INSTRUCTIONS TO FOLLOW
Copy the rows exactly, starting with the line that contains "Click the Курский вокзал station label" and continuing through the line that contains "tap(546, 38)". Leave the pictures out of your copy.
-----
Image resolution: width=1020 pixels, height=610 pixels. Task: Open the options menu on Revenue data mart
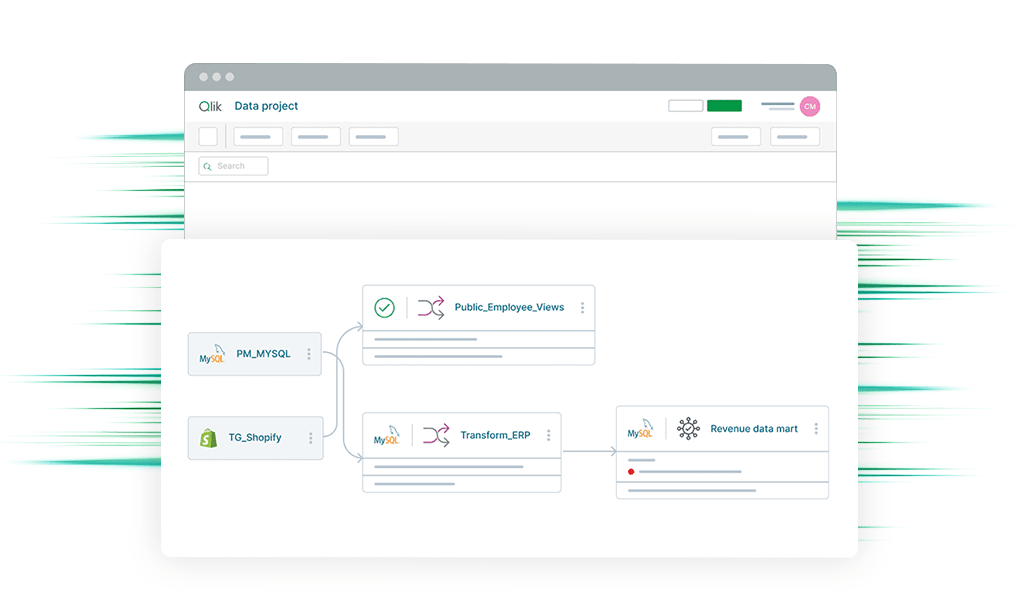click(x=817, y=427)
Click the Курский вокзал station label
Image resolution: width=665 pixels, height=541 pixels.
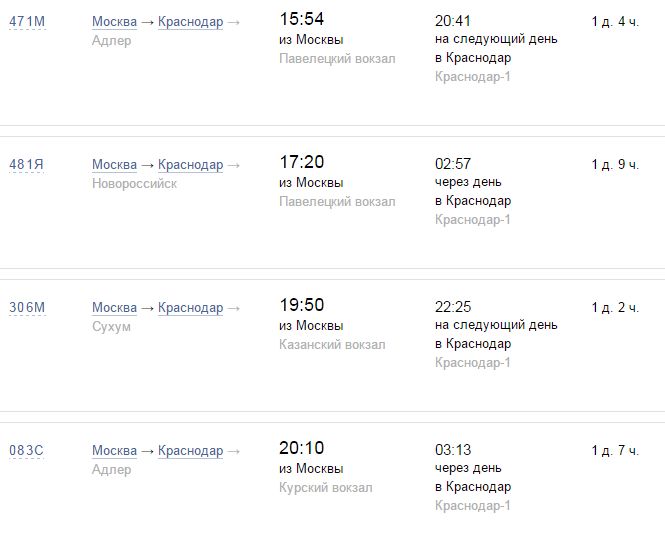pos(326,488)
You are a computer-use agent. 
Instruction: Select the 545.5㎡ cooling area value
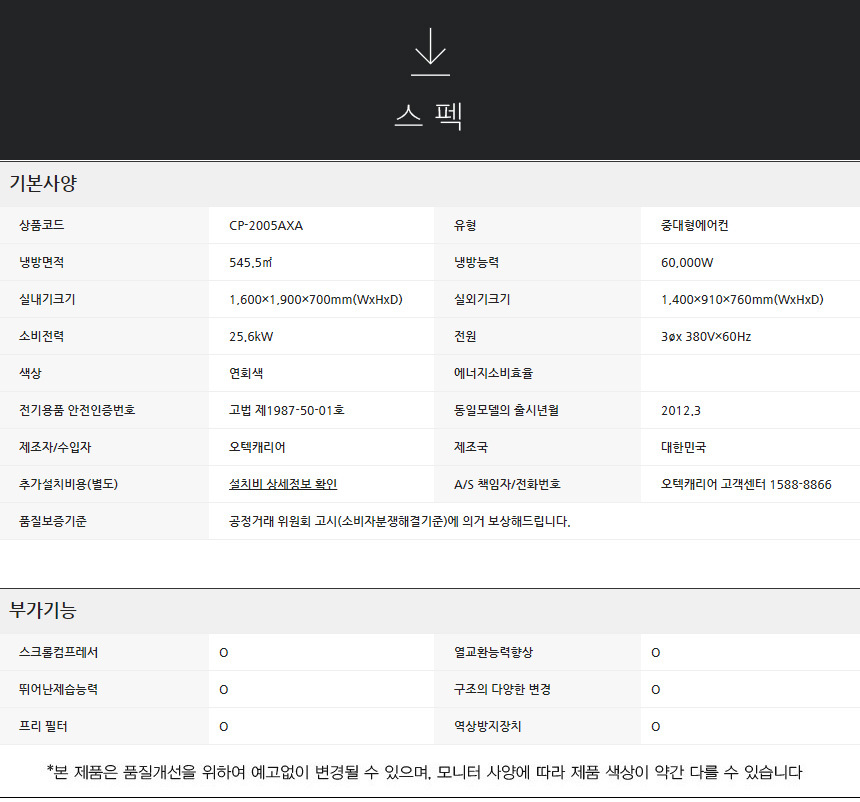coord(251,263)
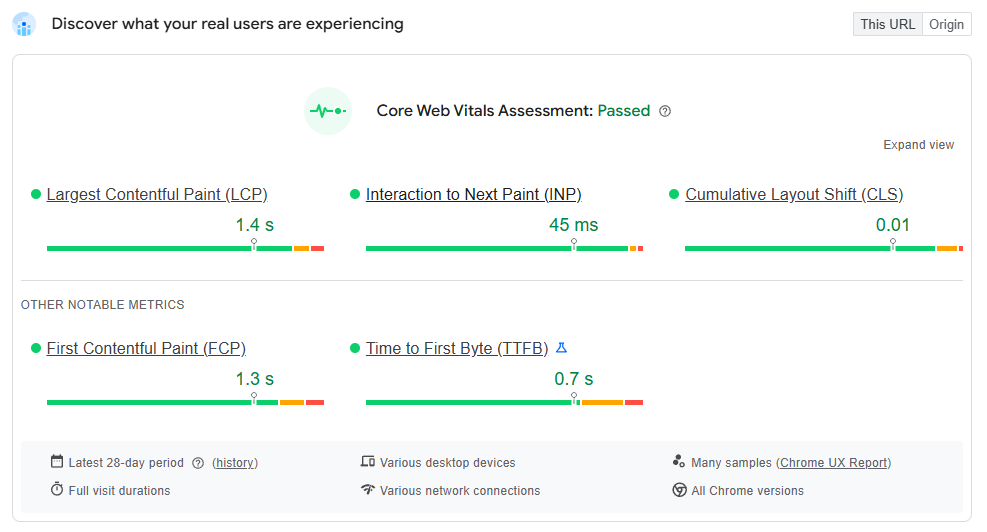Open the history link
This screenshot has width=987, height=532.
235,463
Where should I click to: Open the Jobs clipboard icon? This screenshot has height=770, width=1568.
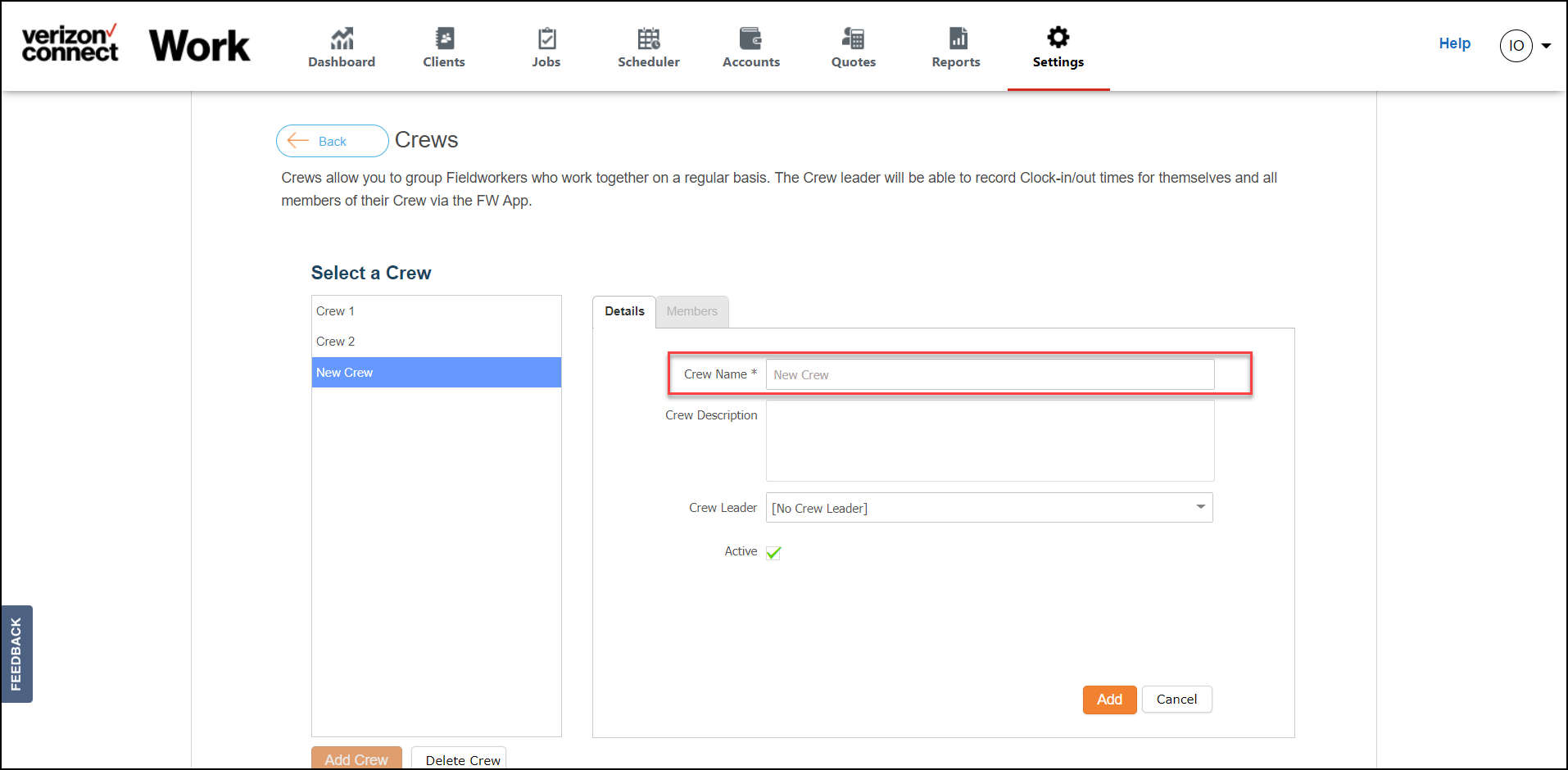tap(546, 38)
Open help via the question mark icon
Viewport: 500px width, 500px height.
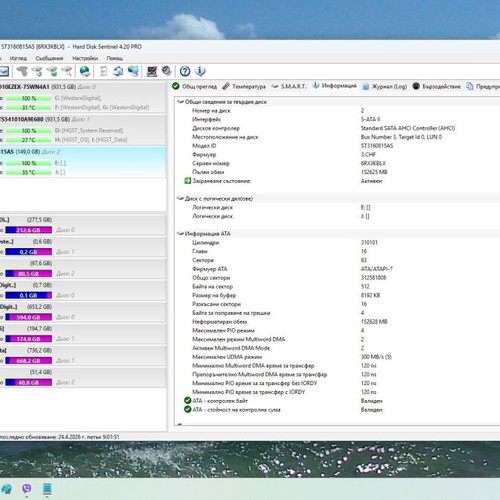point(185,71)
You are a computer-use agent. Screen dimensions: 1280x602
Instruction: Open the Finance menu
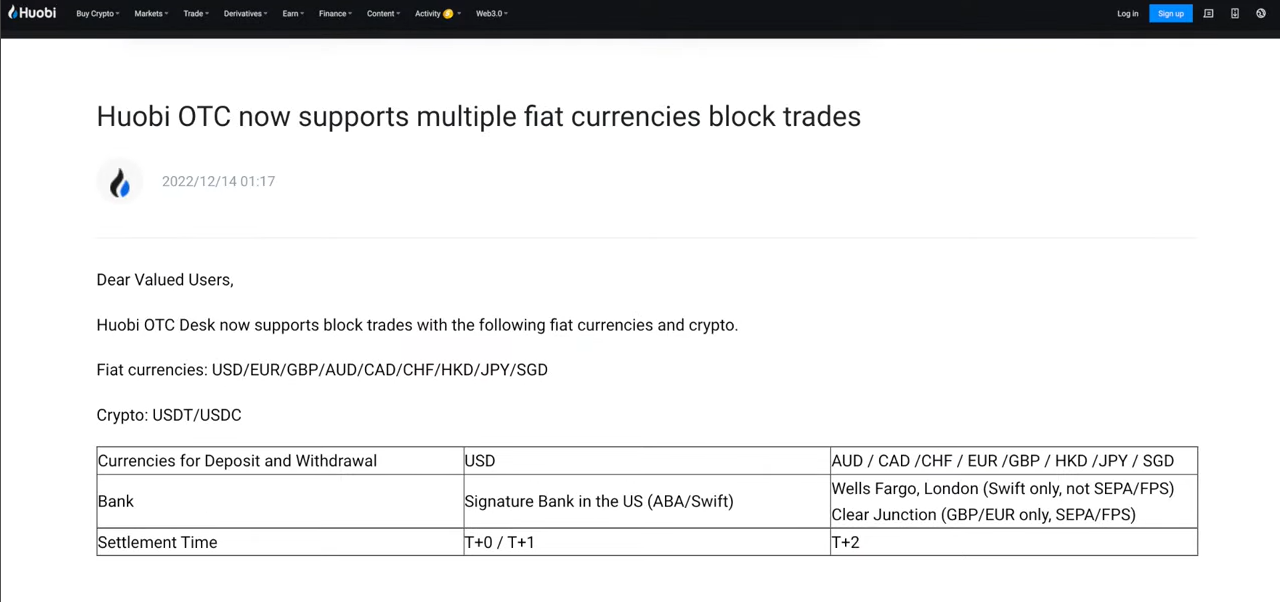tap(335, 13)
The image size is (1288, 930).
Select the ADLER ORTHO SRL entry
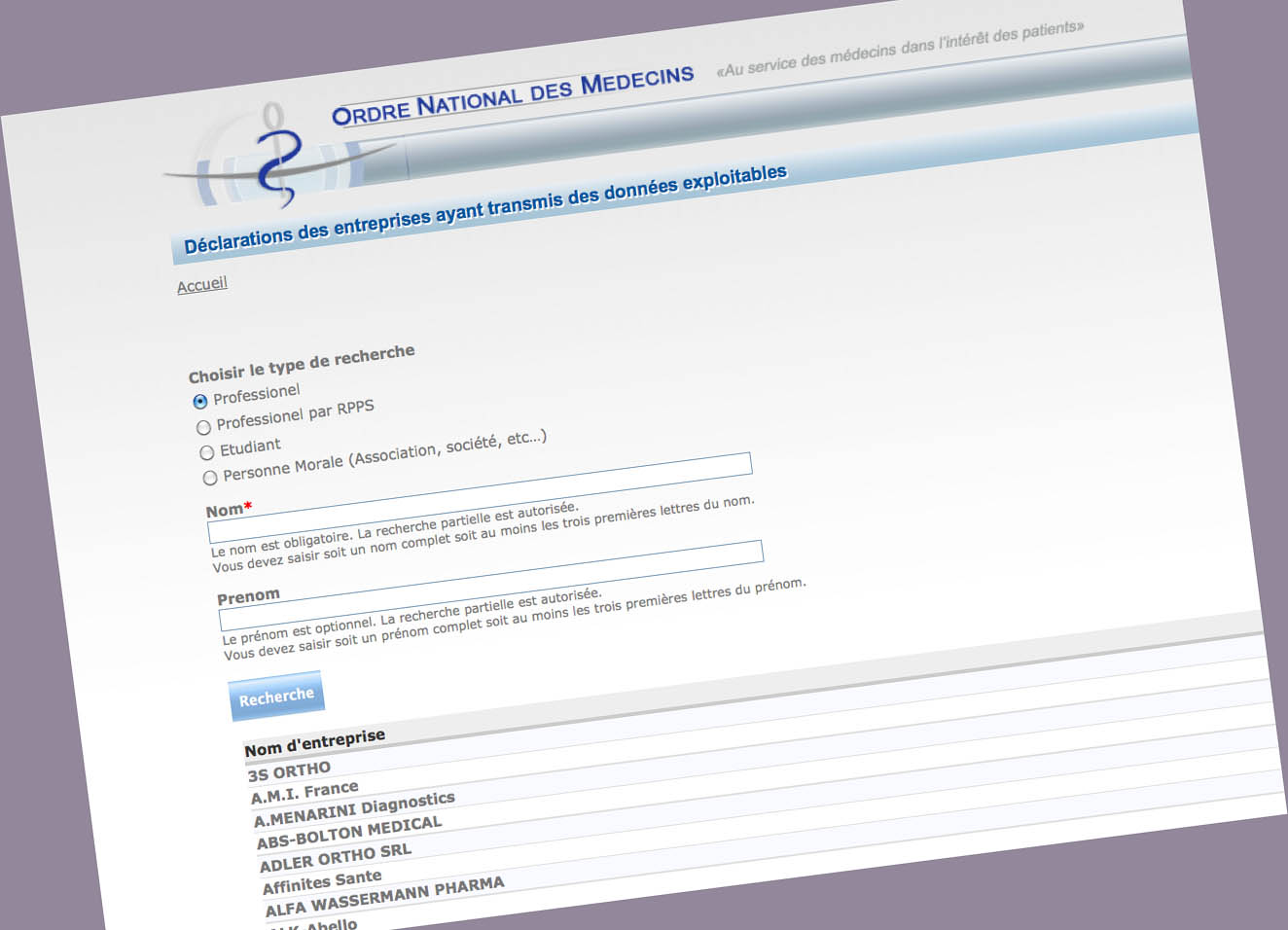pos(336,857)
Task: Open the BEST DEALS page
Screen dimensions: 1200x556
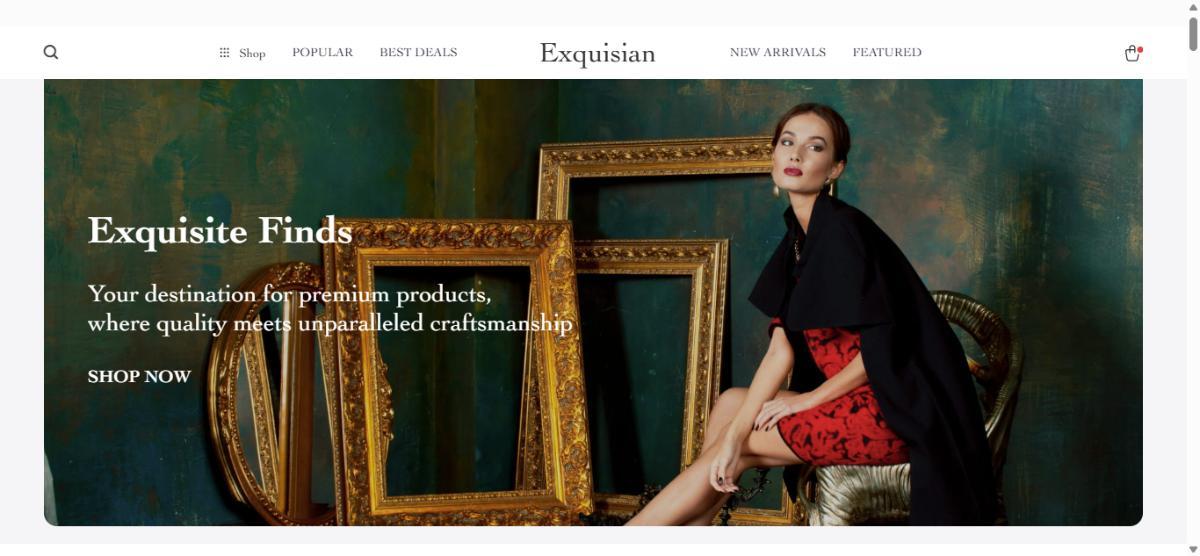Action: [x=418, y=52]
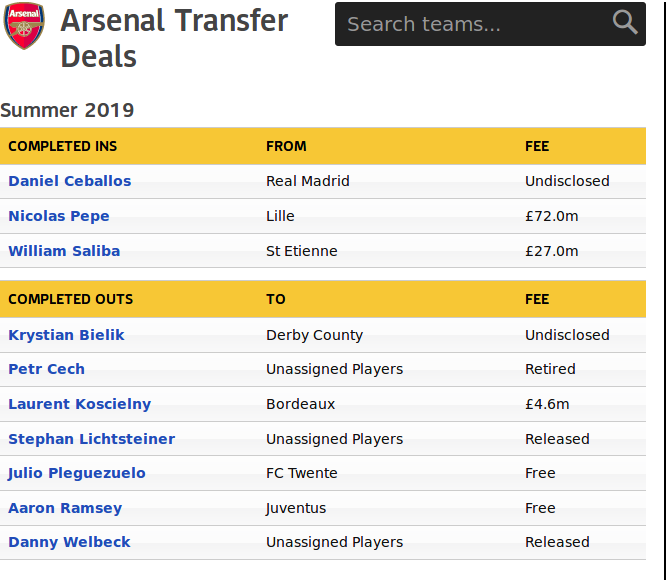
-----
THE OUTPUT
Click the Курский вокзал station label
Image resolution: width=665 pixels, height=541 pixels.
pos(326,488)
You are a computer-use agent. 
Instruction: Select the 545.5㎡ cooling area value
coord(251,263)
Open the history link
This screenshot has width=987, height=532.
235,463
Where should I click to: Open the Jobs clipboard icon? This screenshot has height=770, width=1568.
tap(546, 38)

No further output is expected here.